- **AIM OF THE EXERCISE**
Retype each record below word for word, pictures excluded.

- **SUPPLIED MATERIAL**
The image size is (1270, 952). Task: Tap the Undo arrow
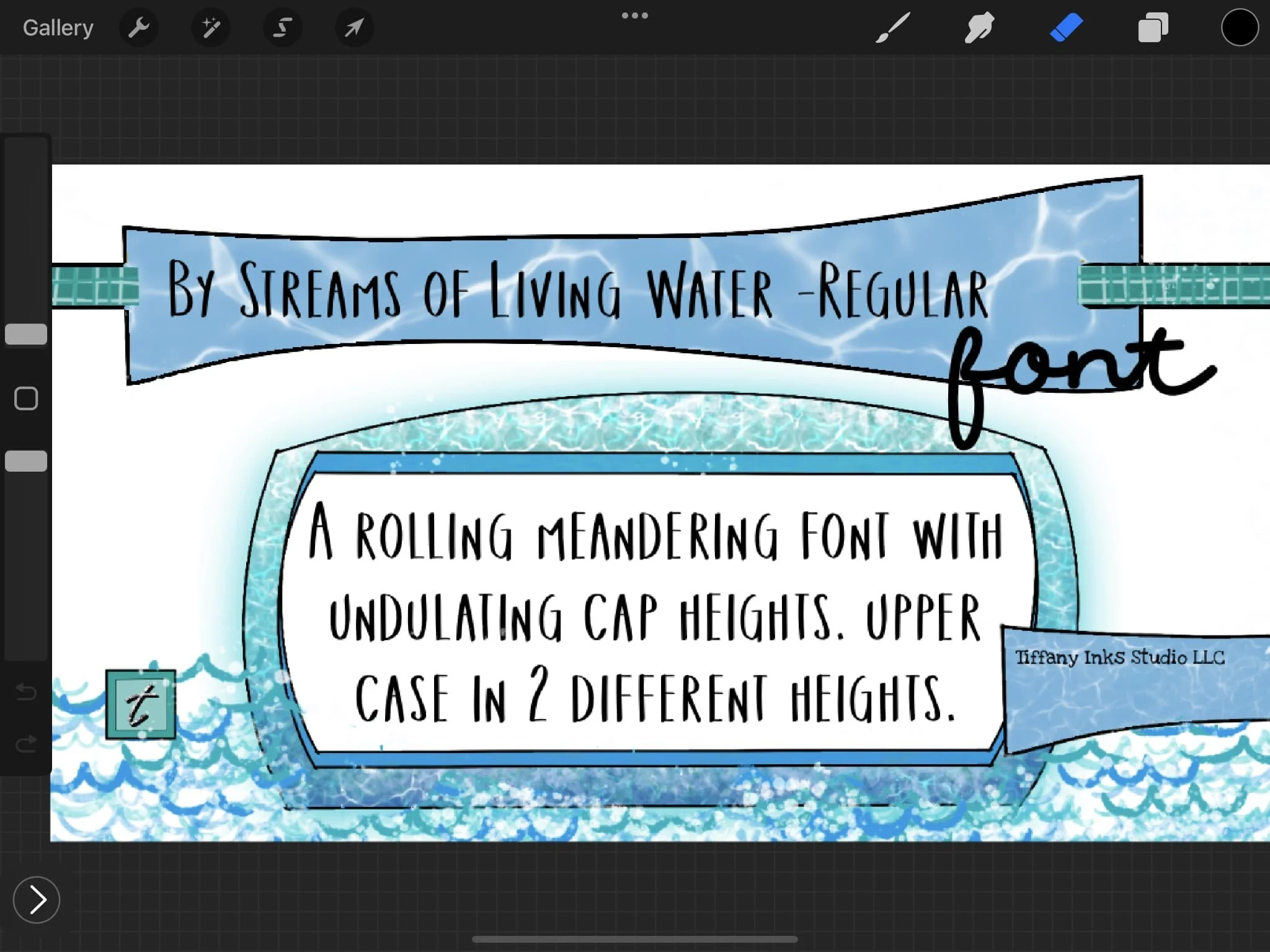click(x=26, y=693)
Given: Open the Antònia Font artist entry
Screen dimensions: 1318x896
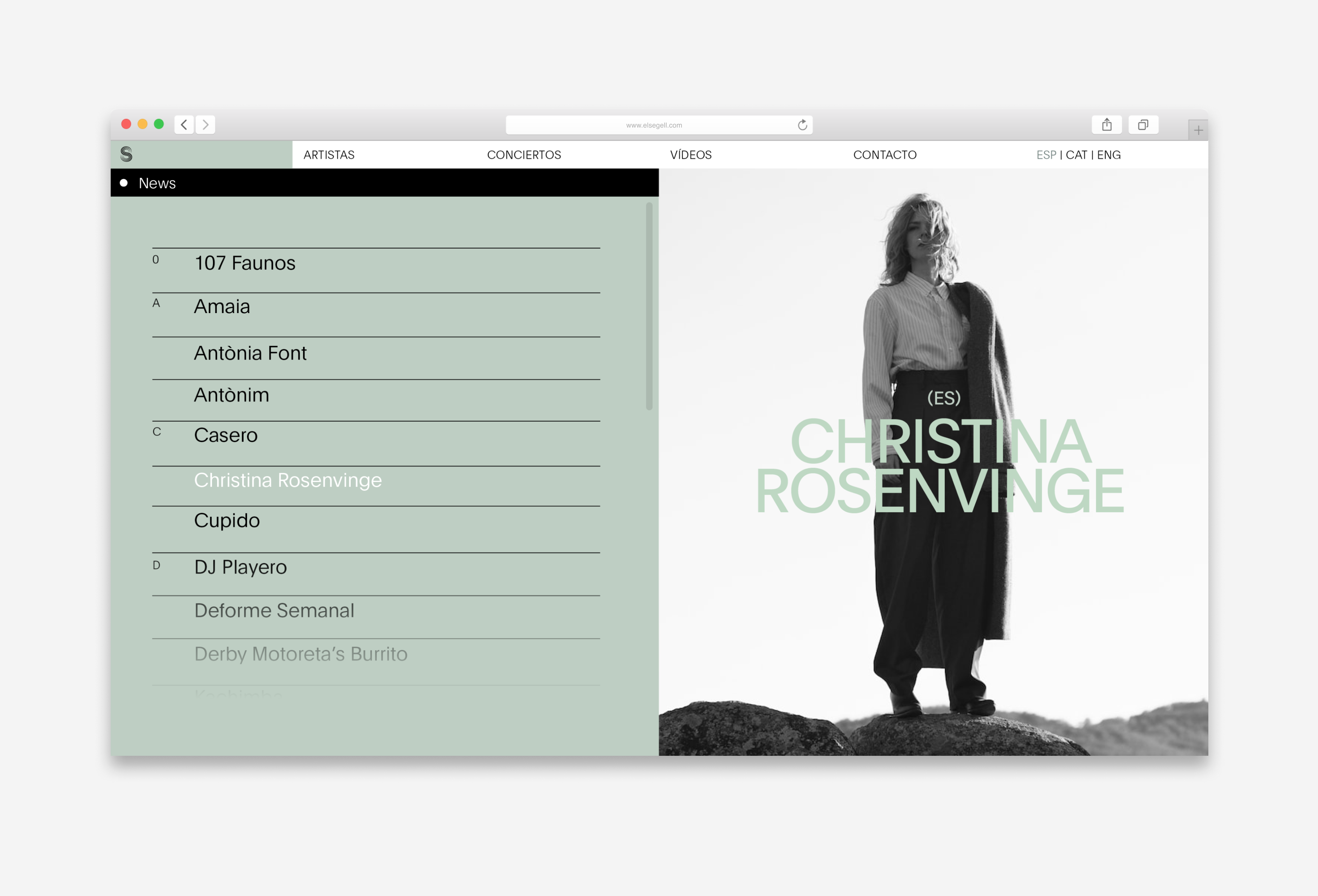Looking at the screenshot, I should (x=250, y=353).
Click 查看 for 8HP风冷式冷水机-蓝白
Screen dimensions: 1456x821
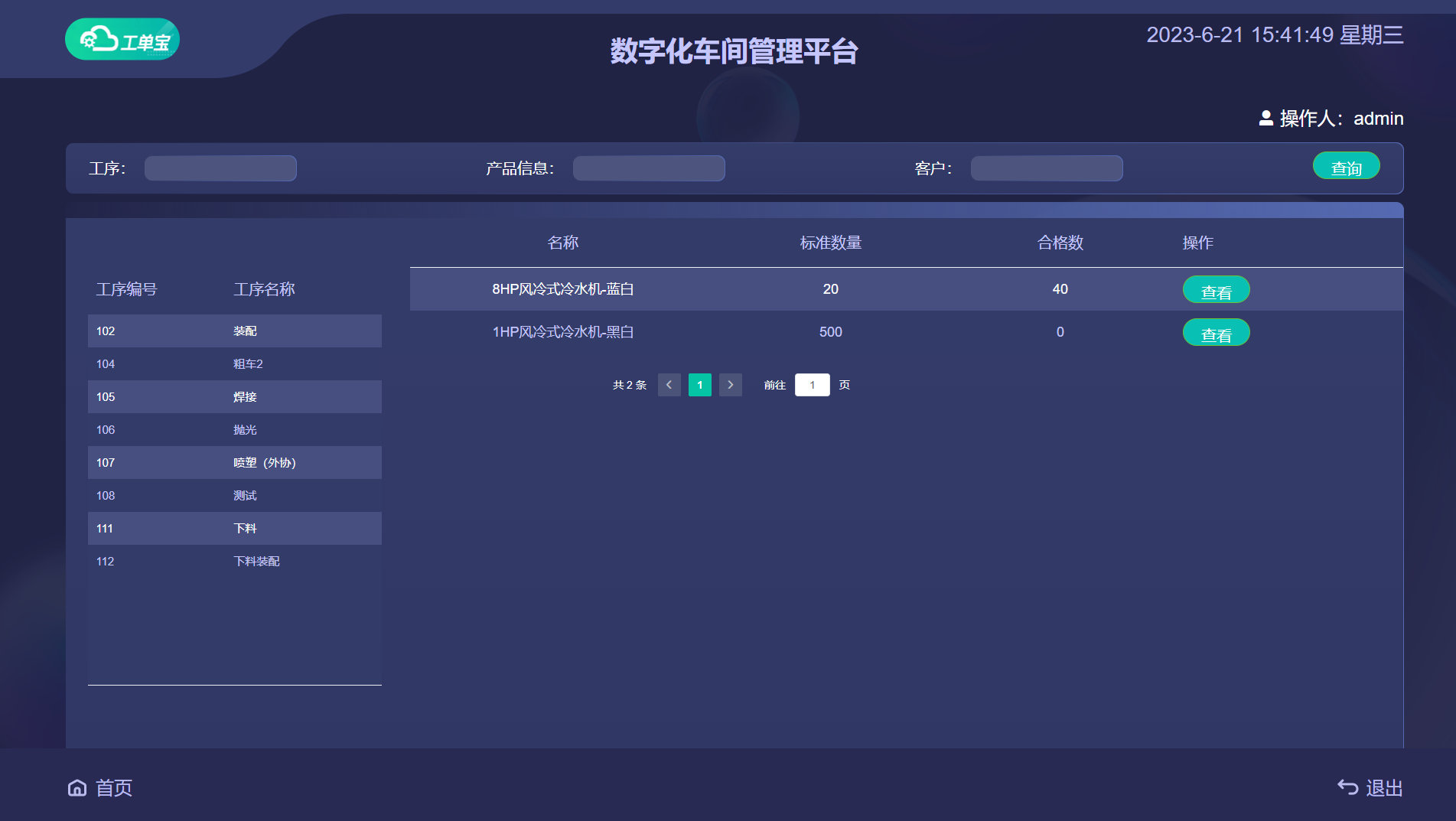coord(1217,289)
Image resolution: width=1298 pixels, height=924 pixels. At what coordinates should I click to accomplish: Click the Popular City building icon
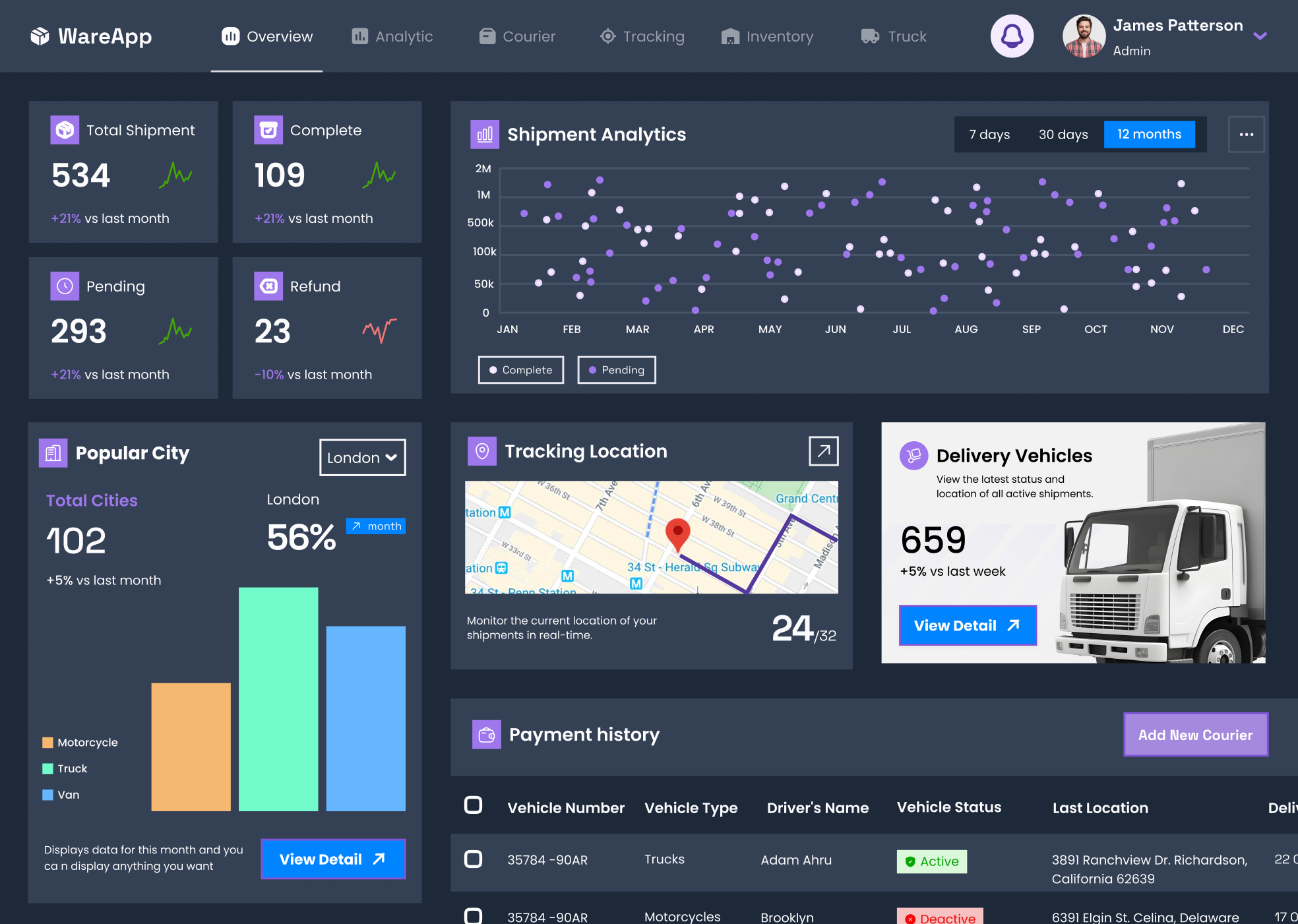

- **RESULT OF THE EXERCISE**
The image size is (1270, 952). Task: Tap the Undo arrow
click(x=26, y=693)
Given: Open the Antònia Font artist entry
Screen dimensions: 1318x896
Looking at the screenshot, I should (x=250, y=353).
Click 查看 for 8HP风冷式冷水机-蓝白
Screen dimensions: 1456x821
coord(1217,289)
Image resolution: width=1298 pixels, height=924 pixels. At what coordinates should I click to accomplish: Click the Popular City building icon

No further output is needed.